UPDATE 5/14: Juniper says OpenContrail already has the correlated overlay-underlay visibility that Nuage is talking about. The physical-network information is collected via SNMP and sFlow, which suggests that OpenContrail's method, like Nuage's, is applicable to any physical underlay. More info here.
Nuage Networks has announced what it believes is the first software-defined networking (SDN) visibility platform that peers into any type of network underlay.
Visibility is crucial because the abstracted, virtualized nature of SDN-based networks can make it hard to find out what's happening to the equipment in the physical world.
Specifically, isolating the source of a network fault can be difficult. You'd want to find the physical source of the problem, though in order to fix it — or, even more importantly, to be able to explain just what happened.
Financial institutions and high-speed traders are particularly interested in that information, so it's no coincidence that Nuage's Virtualized Services Assurance Platform (VSAP) is being introduced today, during the Open Networking User Group (ONUG) conference in New York.
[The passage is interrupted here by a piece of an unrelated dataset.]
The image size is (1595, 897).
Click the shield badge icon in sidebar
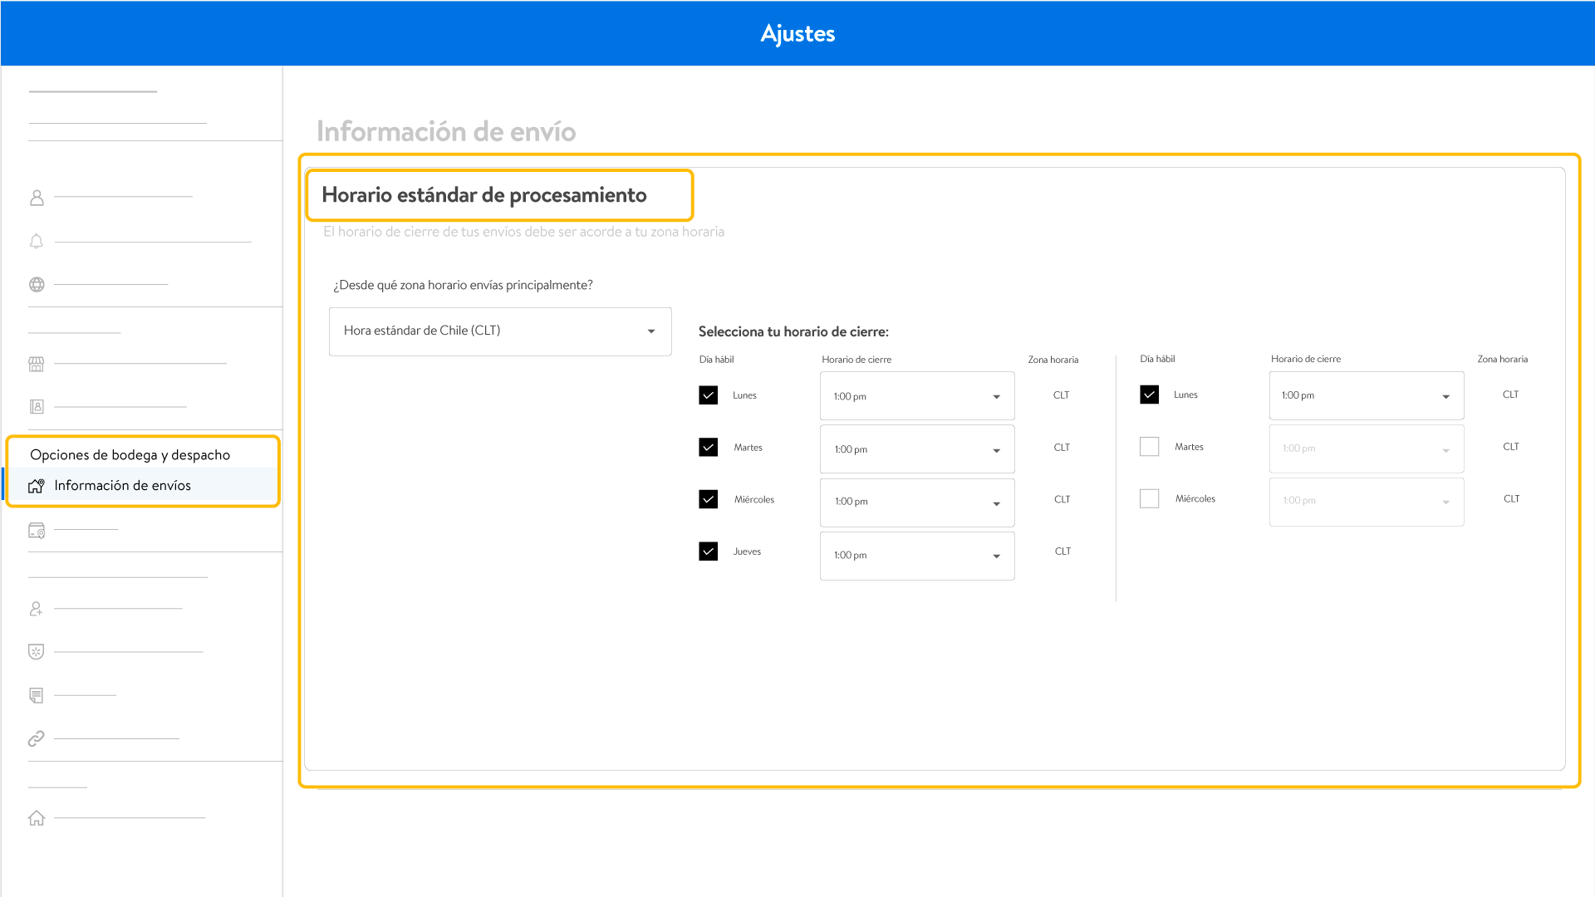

The financial sector was the initial driver for ONUG, a group formed to articulate user demands, such as openness, to the vendor community.
Nuage particularly notes that VSAP comes with "the ability to do correlation between an overlay and any underlay, whether it's Arista, Cisco, HP, Dell, or, of course, our own," says Sunil Khandekar, CEO of Nuage (which is a subsidiary of Alcatel-Lucent).
Nuage does this by setting up an element called a route monitor. It behaves like a router, using routing protocols such as BGP and OSFP to peer with everything it can find in the underlay network. "It's as if it's one of the routers, except it's not advertising," meaning it's not telling the other routers it's available to process traffic, Khandekar says.
A separate element called a correlation engine then syncs up the information gathered from the overlay and underlay networks.
The result is that problems can be pinned down to a physical location — a particular rack or server, for instance.
Visibility tools such as VSAP aren't only useful for providing post-disaster audit trails. They can also be used to gauge a baseline for "normal" performance in the network or to test out what-if scenarios.
Nuage is at ONUG this week demonstrating VSAP on an Arista Networks-based underlay.